Asexual form in the blood

35
Q

What is the difference between clinical cure and radical cure?

A

Clinical= symptoms resolved

Radical= symptoms resolved and parasites completely eliminated

36
Q

What drugs are used to treat Malaria?

A
Chloroquine
Quinine 
Meloquine
Doxycycline 
Primaquine
Malarone
37
Q

What are the drawbacks about Chloroquine?

A

High resistance with few strains that are actually susceptible

38
Q

Where is it responsible to prescribe Chloroquine?

A

“West of the Panama Canal”

39
Q

What are the adverse effects of quinine?

A

Cinchonism
Hypoglycemia

Poor TI*

40
Q

What is Cinchonism?

A
Tinnitus 
Hearing loss 
Headace 
Nasuea 
Vomiting 
Visual disturbance
41
Q

What are the advantages of Meloquine?

A
  • Higher TI than quinine
  • Well tolerated
  • Effective against all species
42
Q

Which drug kills the liver form of malaria?

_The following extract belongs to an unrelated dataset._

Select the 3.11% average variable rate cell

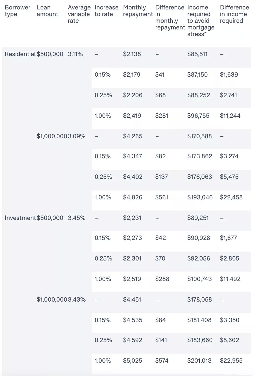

What are the clinical implications in regards to cure?

A

Primaquine

This is the only drug available for RADICAL cure*

43
Q

What species of malaria require Primaquine?

A

P. vivax

P. ovale

44
Q

What do you need to check before administering Primaquine?

A

G6PD

45
Q

What are the prophylaxis recommendations for traveling patients?

A

Review travel itinerary for likely species and drug susceptibility

46
Q

How long should it take for a patient to improve with malaria drug therapy?

A

48-72 hours

Thus, if no improvement, you may need to switch your therapy.